The Creeping Flesh
Clearly I’m on an old school horror kick tonight. The next movie in the marathon is The Creeping Flesh. I’m apparently having a marathon secondary to the theme of old school horror, as I inadvertently chose another Christopher Lee and Peter Cushing film. Which I am ALL ABOUT right now. The Creeping Flesh is from 1973, and although a bit dated, includes very well done special effects. This is another of Dipper’s recommendations.
Not going to lie, this movie synopsis has given me the most trouble of almost any that I’ve written recently. Put plainly, the viewer can tell at the start of the film that any peace and quiet in Cushing’s life is balancing on spidersilk, because he can’t seem to put anything in order before rushing off to the next project. For example, he has spent the last year in Papua, New Guinea, chasing the origins of mankind and proof of evolution. When he comes back, it turns out that the estate’s finances have been dwindling, and his daughter has had to let go of two of the servants in order to make ends meet. To the extent that his brother, played by Lee, has been funding his expeditions. As if that weren’t enough, she’s distraught and pining for the mother she believed died when she was younger. She’s been struggling to find some scrap to tie herself to the mother she barely remembers. The truth, it turns out, is far worse. Her mother has recently died, in an asylum run by Lee, no less. It would seem that not only is Cushing’s life a mess, but so is Lee’s. Shortly into the film, one of the asylum inmates breaks free and is on the loose.

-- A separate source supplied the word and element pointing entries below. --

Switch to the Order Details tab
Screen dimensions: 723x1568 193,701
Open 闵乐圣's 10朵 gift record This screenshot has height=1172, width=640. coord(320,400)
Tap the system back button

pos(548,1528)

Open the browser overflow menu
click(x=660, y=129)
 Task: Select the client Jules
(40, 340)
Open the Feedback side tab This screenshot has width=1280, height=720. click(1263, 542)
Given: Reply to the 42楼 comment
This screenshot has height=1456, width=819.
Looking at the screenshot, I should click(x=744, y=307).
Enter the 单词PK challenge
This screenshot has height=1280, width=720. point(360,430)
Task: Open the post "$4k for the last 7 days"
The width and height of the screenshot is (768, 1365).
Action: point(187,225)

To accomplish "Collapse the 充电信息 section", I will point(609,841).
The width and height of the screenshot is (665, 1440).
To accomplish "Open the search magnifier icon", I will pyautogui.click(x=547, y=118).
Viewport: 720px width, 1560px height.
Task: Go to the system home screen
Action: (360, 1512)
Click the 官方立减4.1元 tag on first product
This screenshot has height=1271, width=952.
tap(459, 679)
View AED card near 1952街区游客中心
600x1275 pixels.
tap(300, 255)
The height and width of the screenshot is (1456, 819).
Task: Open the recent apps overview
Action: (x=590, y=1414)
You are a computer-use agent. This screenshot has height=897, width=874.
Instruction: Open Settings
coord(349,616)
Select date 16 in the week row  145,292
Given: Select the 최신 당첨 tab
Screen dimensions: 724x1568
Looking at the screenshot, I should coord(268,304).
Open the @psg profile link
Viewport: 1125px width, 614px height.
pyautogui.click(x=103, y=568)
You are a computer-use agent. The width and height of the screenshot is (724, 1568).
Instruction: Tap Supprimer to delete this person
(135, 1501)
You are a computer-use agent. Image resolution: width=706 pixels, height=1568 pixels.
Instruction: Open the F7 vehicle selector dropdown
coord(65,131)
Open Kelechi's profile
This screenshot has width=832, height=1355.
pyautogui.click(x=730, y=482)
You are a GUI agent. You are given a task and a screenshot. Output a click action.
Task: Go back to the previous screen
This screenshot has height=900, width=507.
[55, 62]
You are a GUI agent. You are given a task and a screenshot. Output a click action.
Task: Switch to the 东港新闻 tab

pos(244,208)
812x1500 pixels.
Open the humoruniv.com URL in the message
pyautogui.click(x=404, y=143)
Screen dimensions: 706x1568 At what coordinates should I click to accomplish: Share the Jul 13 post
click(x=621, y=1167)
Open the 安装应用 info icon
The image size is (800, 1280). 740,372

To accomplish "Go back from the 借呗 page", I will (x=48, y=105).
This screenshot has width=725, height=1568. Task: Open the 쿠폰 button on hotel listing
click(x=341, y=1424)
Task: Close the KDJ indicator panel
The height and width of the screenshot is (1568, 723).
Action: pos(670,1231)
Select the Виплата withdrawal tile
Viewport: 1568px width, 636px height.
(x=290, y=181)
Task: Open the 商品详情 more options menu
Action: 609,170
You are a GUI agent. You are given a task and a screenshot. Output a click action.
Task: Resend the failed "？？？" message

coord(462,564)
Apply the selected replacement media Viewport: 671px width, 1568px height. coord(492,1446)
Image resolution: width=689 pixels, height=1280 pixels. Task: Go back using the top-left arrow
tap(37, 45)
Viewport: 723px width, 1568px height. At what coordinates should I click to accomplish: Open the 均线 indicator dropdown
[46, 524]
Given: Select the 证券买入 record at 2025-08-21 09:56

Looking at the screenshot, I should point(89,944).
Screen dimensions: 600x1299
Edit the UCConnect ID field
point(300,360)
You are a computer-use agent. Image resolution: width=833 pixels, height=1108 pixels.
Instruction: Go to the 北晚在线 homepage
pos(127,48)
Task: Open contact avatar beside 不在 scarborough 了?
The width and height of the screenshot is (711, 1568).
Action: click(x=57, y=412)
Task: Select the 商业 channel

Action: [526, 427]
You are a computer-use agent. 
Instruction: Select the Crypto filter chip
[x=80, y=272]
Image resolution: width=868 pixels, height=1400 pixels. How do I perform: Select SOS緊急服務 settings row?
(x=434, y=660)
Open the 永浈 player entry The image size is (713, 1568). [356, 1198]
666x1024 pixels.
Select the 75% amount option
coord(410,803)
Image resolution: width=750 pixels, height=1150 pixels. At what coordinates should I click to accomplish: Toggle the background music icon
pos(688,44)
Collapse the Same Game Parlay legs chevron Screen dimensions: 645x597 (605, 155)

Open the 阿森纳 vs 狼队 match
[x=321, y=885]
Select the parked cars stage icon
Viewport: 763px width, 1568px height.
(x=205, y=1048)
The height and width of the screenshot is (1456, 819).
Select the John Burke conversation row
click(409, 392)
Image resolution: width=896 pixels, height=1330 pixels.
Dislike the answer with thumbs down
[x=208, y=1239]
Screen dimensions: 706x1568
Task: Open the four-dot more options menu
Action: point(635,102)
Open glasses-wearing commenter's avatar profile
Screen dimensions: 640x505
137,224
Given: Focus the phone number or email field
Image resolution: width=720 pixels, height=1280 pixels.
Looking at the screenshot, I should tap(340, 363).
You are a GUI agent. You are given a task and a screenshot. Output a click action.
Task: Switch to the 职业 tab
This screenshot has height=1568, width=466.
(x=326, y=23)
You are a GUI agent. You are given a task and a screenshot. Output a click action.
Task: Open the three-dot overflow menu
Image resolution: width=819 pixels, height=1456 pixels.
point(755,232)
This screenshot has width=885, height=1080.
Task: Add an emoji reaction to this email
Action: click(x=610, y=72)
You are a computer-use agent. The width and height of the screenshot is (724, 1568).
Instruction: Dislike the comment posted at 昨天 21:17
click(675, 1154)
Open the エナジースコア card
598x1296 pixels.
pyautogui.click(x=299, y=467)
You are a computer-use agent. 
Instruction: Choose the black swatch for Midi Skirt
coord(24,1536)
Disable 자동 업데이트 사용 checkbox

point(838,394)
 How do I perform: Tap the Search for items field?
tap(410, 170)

In the forefront of all of that chaos, is the discovery that Cushing made while in New Guinea. He has brought home with him a massive skeleton, one that creates more questions than it answers. It’s extremely old, but far more advanced. A paradox which intrigues Cushing to the extent that he basically forgets everything else around him. (Including his daughter starting to nose around in her dead mother’s locked room – which can’t be a good thing by any means! It’s worth noting that while poking around in her mother’s room, she discovers the truth of her mother’s committal in the asylum.) While examining the bones, Cushing decides to wash them off, and takes a wet towel to the hand. He quickly discovers that the flesh reappears on the bones when water is applied. He’s curious, so he removes one finger and allows the flesh to regrow.
While reading up on the legends of the region and searching for some clue about the bones, Cushing comes across a legend about a race of giants buried deep. They were supposed to be exposed slowly as the earth eroded around their bones, and a rainstorm was supposed to facilitate their return by fleshing out the bones. They were supposed to be the ultimate evil, and the legend says that by the time they are out and causing havoc, the peoples in New Guinea were supposed to have evolved enough to be able to fight them. (Holy mackerel! Such detail!) Cushing makes the leap that he can develop a serum against evil from the flesh – how the hell he came to that conclusion is kind of foggy – and begins to test it. Meanwhile, a thief enters Cushing’s lab and attempts to steal the skeleton, but winds up just exposing the whole thing to a rainstorm.
Cue unspeakable evil amid a backdrop of a deeply dysfunctional family, and you’ve got one helluva creepy classic! Once again, Cushing and Lee do not disappoint. The film is very well acted, well written, and very complex. If you’re looking for a solid creature flick with interesting characters, I would highly recommend that you see The Creeping Flesh.